## Text excerpt
----------
[Haskell-cafe] Memory leak in streaming parser

1 Apr 2007

      I just created an initial version of a "streaming" parser. This parser
is intended to serve as a reference parser for the YAML spec. Efficiency
isn't the main concern; the priority was to have it use the BNF
productions from the spec without any changes (ok, with tiny, minor,
insignificant changes :-) and to allow it to stream large files.

I'm happy to say I achieved the first goal, and the parser .hs file
simply #includes a file that is, for all intents and purposes, a BNF
file. I didn't have as much luck with the second goal.

After putting a lot of effort into it, I have got to the point it is
"streaming". That is, I can "cat" a large YAML file to the wrapper
program and it will "immediately" start spitting out parsed tokens. This
took some doing to ensure the resulting token stream is accessible while
it is being generated, in the presence of potential parsing failures
and, of course, parsing decision points.

I must have done "too good a job" converting things to lazy form
because, while the parser is streaming, it also hangs on to old state
objects for no "obvious" reason. At least it isn't obvious to me after
profiling it in any way I could think of and trying to `seq` the
"obvious" suspects. Adding a `seq` in the wrong place will of course
stop it from being a streaming parser...

I'd take it as a kindness if someone who had some deeper knowledge of
the Haskell internals would peek at it. It is packaged as Cabal .tar.gz
file in http://www.ben-kiki.org/oren/YamlReference - it includes the
wrapper program and a regression-test program. To watch it consume all
available memory using a very small set of BNF productions,

        yes '#' | yaml2yeast -p s-l-comments

(This basically matches "l-comment*" - each '#\n' is a comment line).
You'll get a stream of parsed tokens to stdout and an ever-climbing
memory usage in top (or htop).

Any advice would be appreciated,

        Oren Ben-Kiki
----------
Reproduce the part of the streaming parser post between "I just created" and "stream large files.", inclusive. The rows that come next have no connection to the mailing-list post about the streaming parser.

## Dataset excerpts
----------
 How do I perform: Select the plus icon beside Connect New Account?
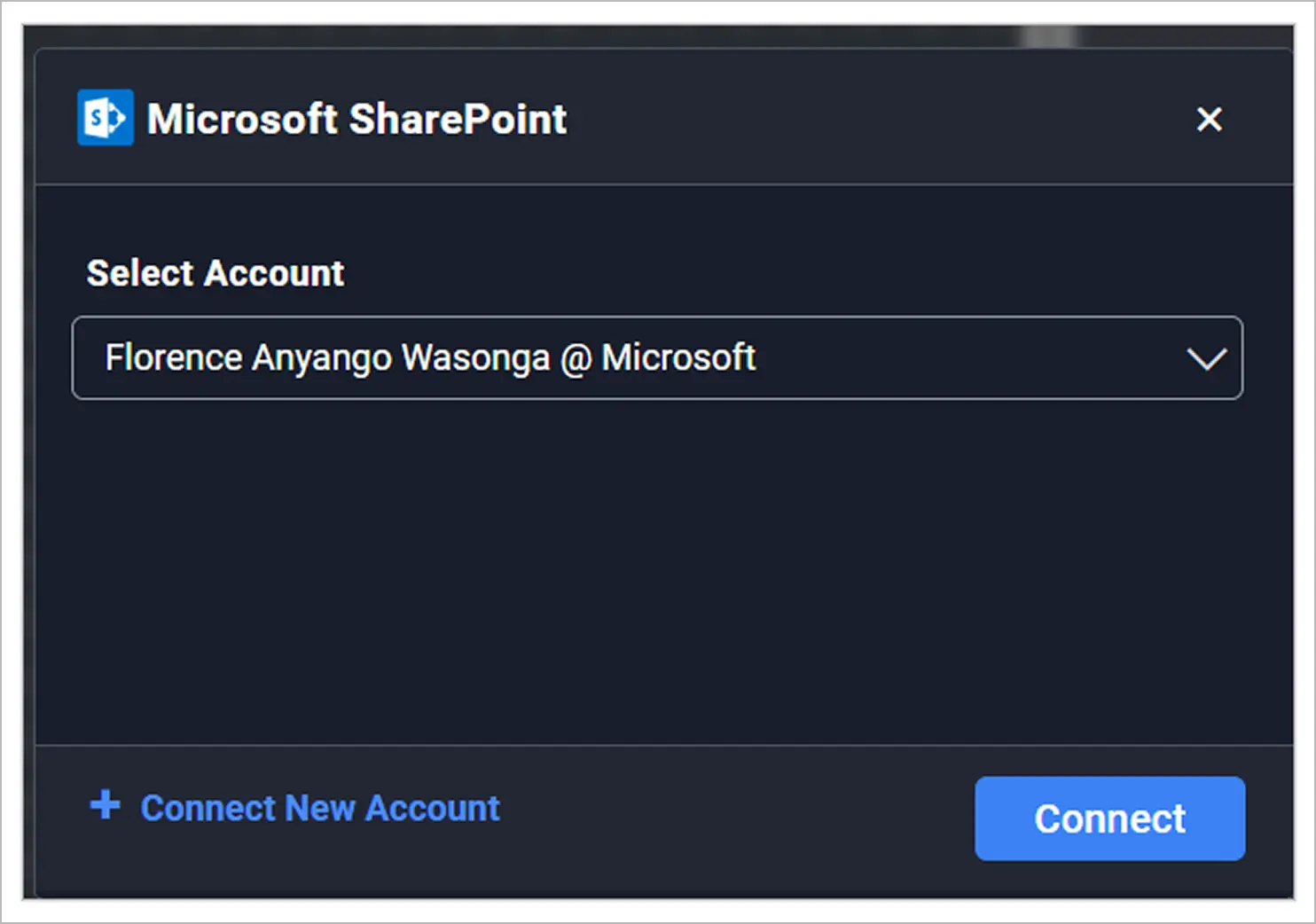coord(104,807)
----------
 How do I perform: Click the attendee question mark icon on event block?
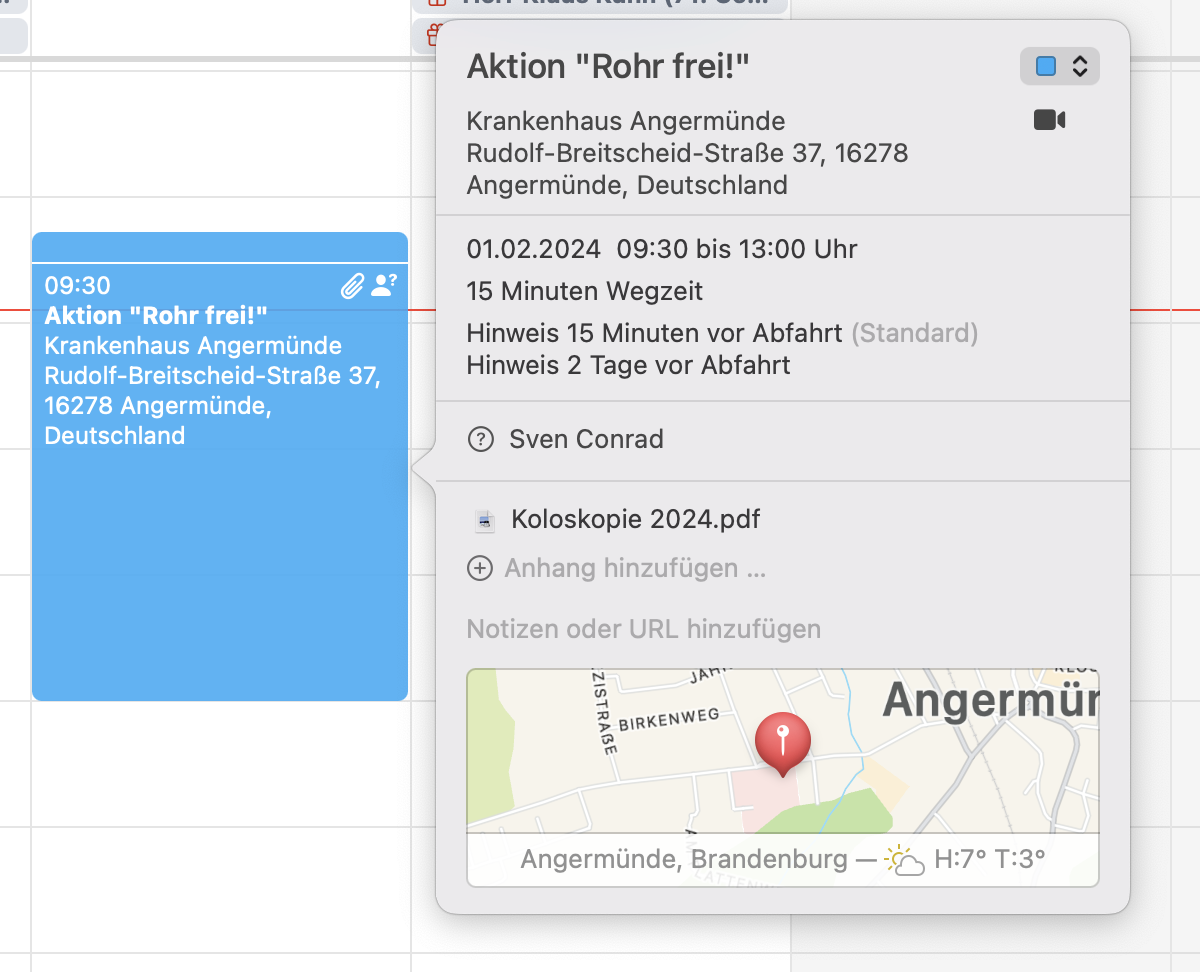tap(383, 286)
----------
## Complete response
I just created an initial version of a "streaming" parser. This parser
is intended to serve as a reference parser for the YAML spec. Efficiency
isn't the main concern; the priority was to have it use the BNF
productions from the spec without any changes (ok, with tiny, minor,
insignificant changes :-) and to allow it to stream large files.